#### DESAFIO:
Indique se cada afirmação a seguir concorda com o trecho, respondendo sim ou não e citando entre aspas as palavras do trecho que decidem. 1. O Congresso é composto por 42% de empresários. 2. O valor reunido pelo fundo já foi divulgado. 3. Os prefeitos eleitos em 2016 tinham, em média, patrimônio de 3 milhões de reais.

#### TRECHO:
'''

O suspeito ‘Fundo Cívico’ dos super-ricos

Por André Barrocal.

A democracia poderia ser um antídoto contra o poder econômico, ao dar ao cidadão o direito igual ao de qualquer endinheirado de escolher o tomador das decisões que afetam uma comunidade. A grana reage ao tentar tutelar a classe política. Com sucesso.

Dinheiro de campanha, maior ou menor boa vontade da mídia, lobby, ameaças de não investir, e por aí vai. No Brasil é igual.
O Congresso tem 42% de empresários e só a metade de assalariados, todo mundo financiado por empresas, daí a aprovação de um escandaloso perdão e parcelamento de dívidas patronais.

A bufunfa domina a cena fora de Brasília também, vide o pa­trimônio dos governadores eleitos em 2014 (3 milhões de reais, em média) e dos prefeitos em 2016 (1,1 milhão). A proibição judicial em 2015 de doação empresarial limitou a ação do capital, idem a promiscuidade público-privado revelada pela Operação Lava Jato.

Em um dos países mais desiguais do mundo, os endinheirados não ficariam inertes. Com o pretexto de aposentar a “velha política” – que tanto ganho já proporcionou à elite brasileira, quanta ingratidão –, uma turma de milionários resolveu fabricar candidatos para 2018.

Montou um “Fundo Cívico para a Renovação da Política”, de quantia e depositantes ignorados até aqui, embora tenha circulado no noticiário o nome de alguns mecenas, casos do empresário Abilio Diniz, do banqueiro Arminio Fraga e do publicitário Nizan Guanaes.

O apresentador de tevê e aspirante à Presidência Luciano Huck, tucano, figura na lista. Será ele o postulante “cívico” ao Palácio do Planalto? Ou será o prefeito e empresário João Doria Júnior, recém-acusado dentro do PSDB de fraudar licitações e abandonar São Paulo? Ou o banqueiro João Dionísio Amoedo, conselheiro do Itaú e fundador do Partido Novo, legenda que recentemente abriu as portas a outro economista financista, Gustavo Franco, ex-tucano?

'''

#### DADOS DE ORIGEM:
'''

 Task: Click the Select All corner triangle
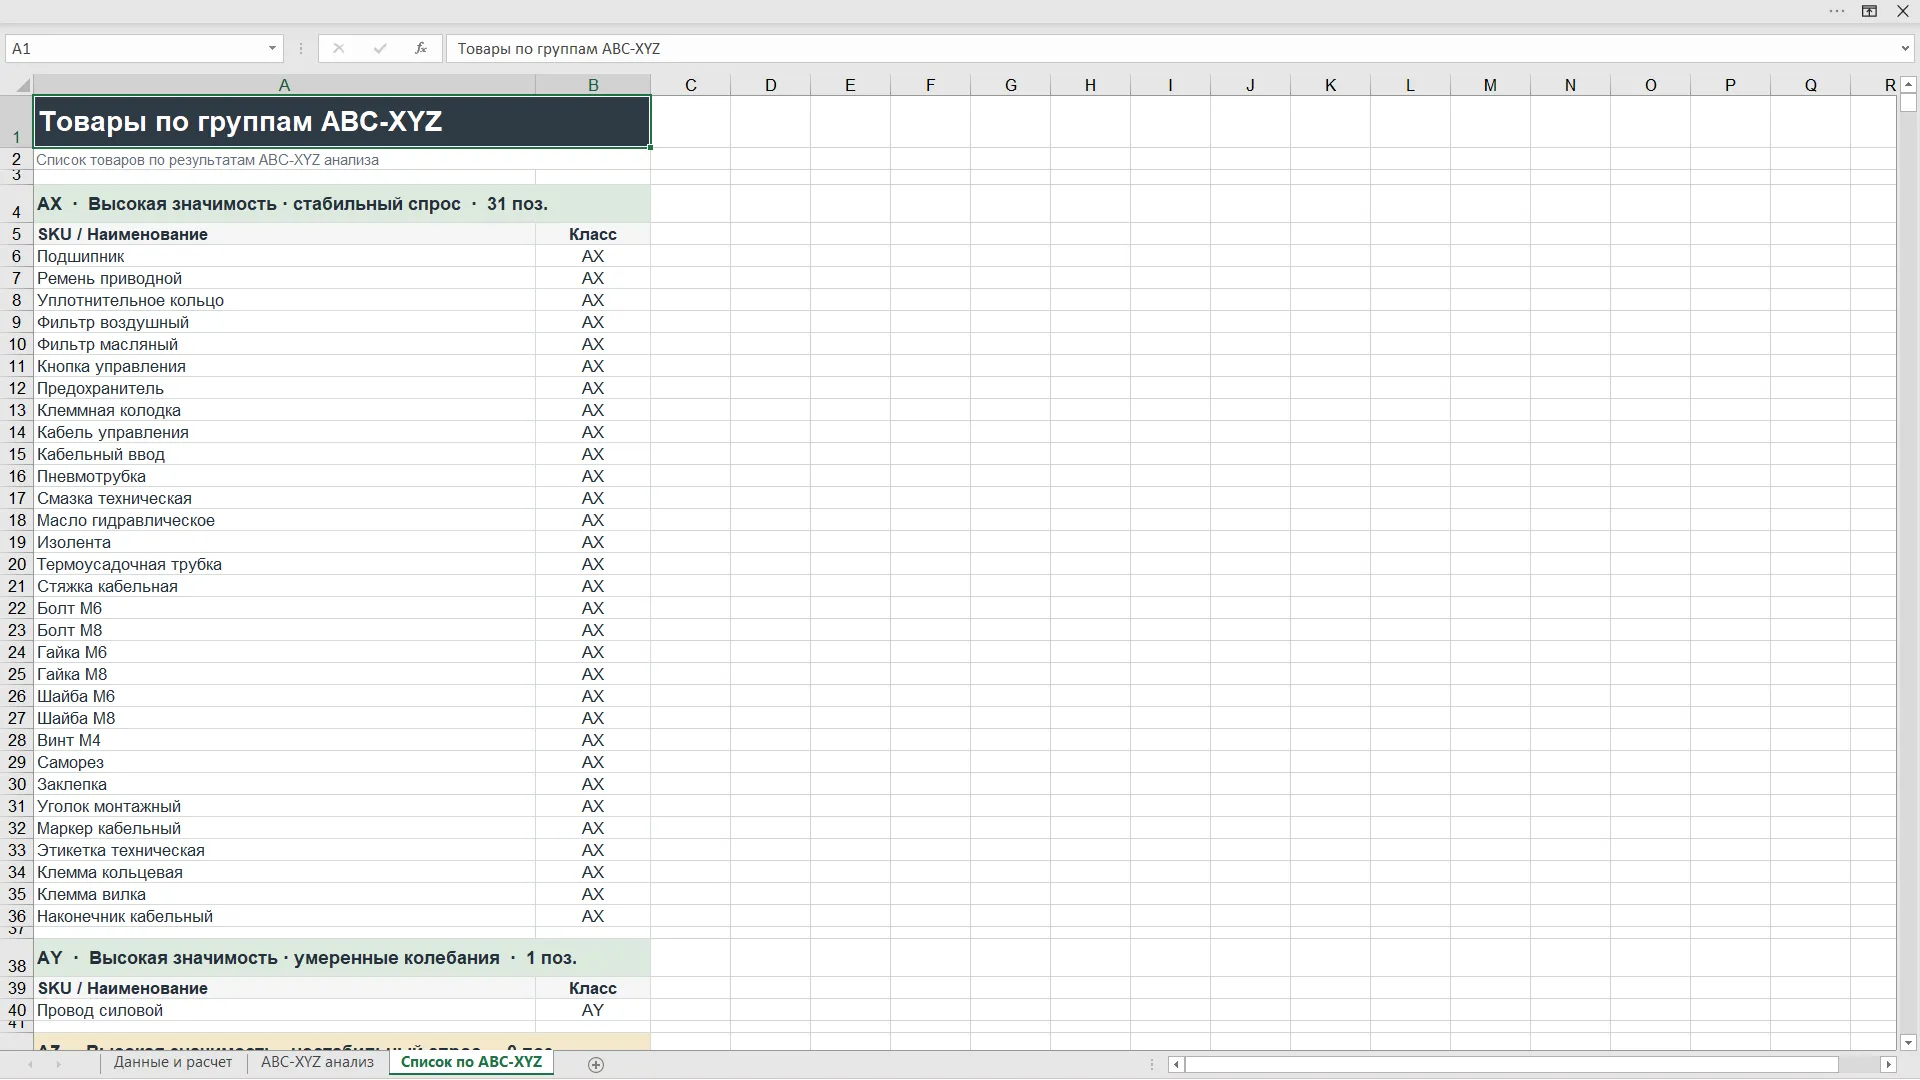tap(17, 85)
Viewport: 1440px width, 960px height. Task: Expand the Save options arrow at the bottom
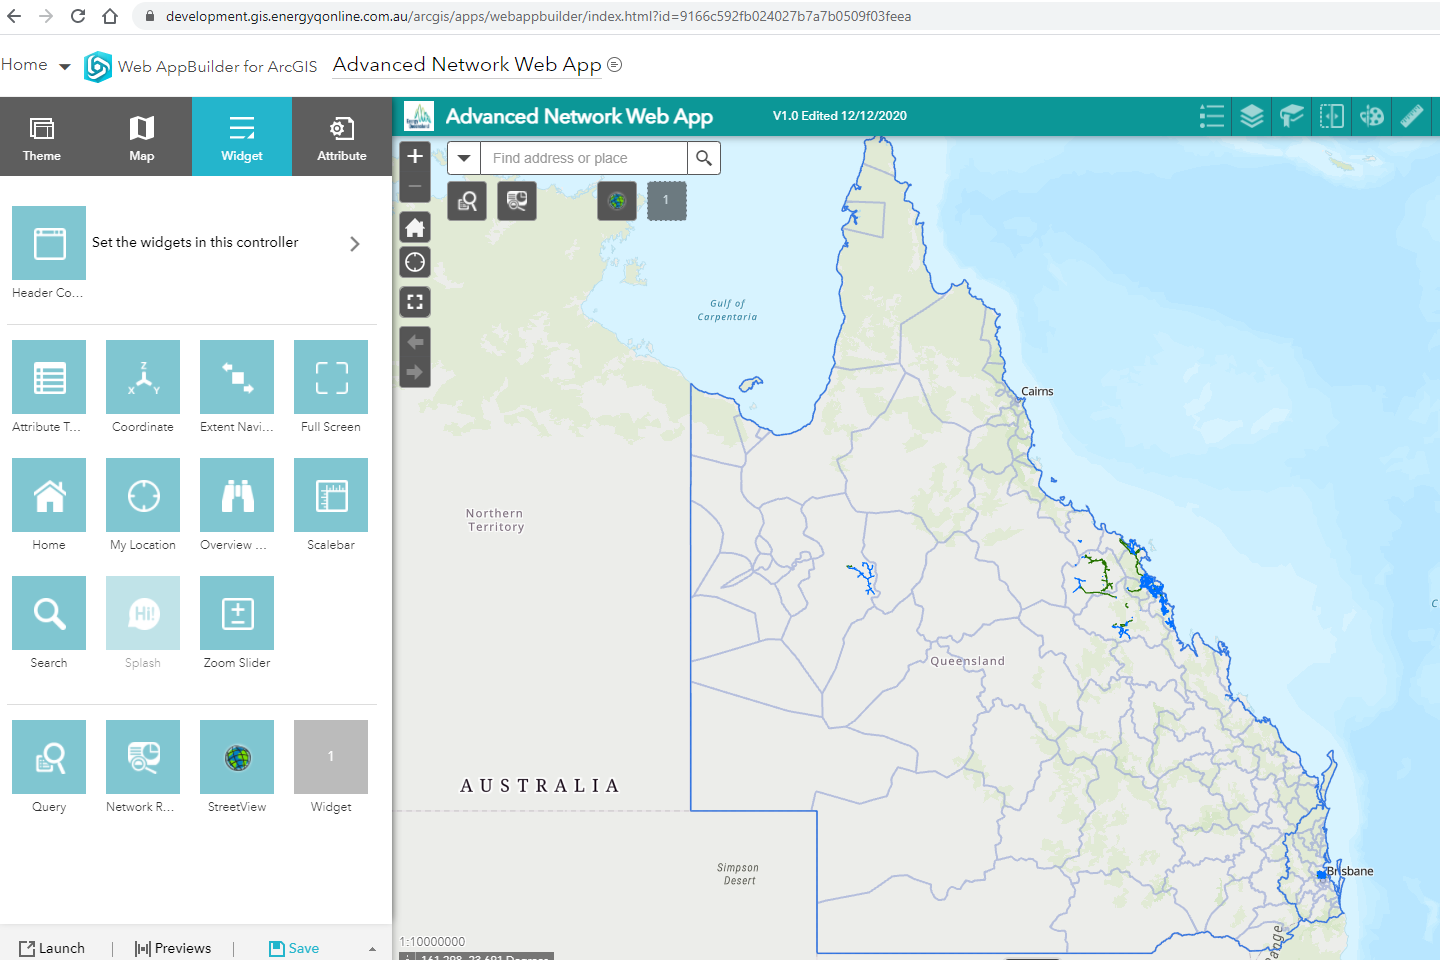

'''

#### SOLUÇÃO:
1. Sim: "O Congresso tem 42% de empresários".
2. Não: "de quantia e depositantes ignorados até aqui".
3. Não: "dos prefeitos em 2016 (1,1 milhão)".